Climate change/renewable energy think tank Beyond Zero Emissions chose the University of Queensland to launch their Electric Vehicle Report, which lays out how Australia can change most cars and all buses to being electric over the next 10 years. Although this sounds ambitious, the report is based on solid research and looks at what would be required to make this happen, such as changes in government policy and roll-outs of fast charging. The plan can be found here: report
Adam and I drove the Nissan Leaf down from the Sunshine Coast. With no more than 100 km in range, we needed to use the solar-powered fast charger at the University of Queensland so that we could get home again. Of course, fast chargers can be a great place to meet other EV drivers. First, we met new BMW i3 Rex driver Lena who was giving her car a top-up. Then we met Rob with his matching blue Leaf, which he has been driving for four years. Next, along came Sally, who had driven her red Tesla Model S from Sydney, the first woman I’ve met with a Model S. So we had a lovely chat, and Sally took Rob for a quick spin around the Uni in the Model S.

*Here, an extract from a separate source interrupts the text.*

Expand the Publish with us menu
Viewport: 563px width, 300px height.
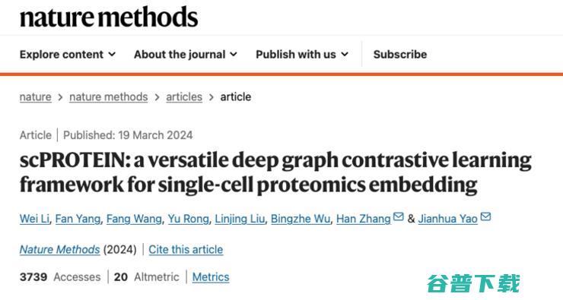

After 35 minutes of charging, and getting a bit lost on the enormous campus, we reached the UQ building and saw about ten electric cars on display, and bumped into a few people we knew. With 300 people at the launch, and some interesting speakers, the atmosphere was electric 🙂
Qld Energy Minister Mark Bailey spoke about the Queensland Government’s plans, such as the use of reverse auctions to encourage the building of large-scale solar and wind farms, an idea successfully pioneered by the ACT government. Greens Senator Larissa Waters also spoke, mentioning how the cost of moving towards 100% renewable energy would be much more affordable if the current $6 billion pa subsidy to fossil fuels in Australia was redirected. There was also a panel discussion, and BZE CEO Stephen Bygraves spoke about the report, mentioning that Norway and The Netherlands plan to shift to having 100% electric cars by 2025.
We then socialised a bit, and got to quickly meet Senator Waters, who always speaks with great optimism and wisdom. Then it was off home, arriving just as we got down to one bar on the battery. Phew!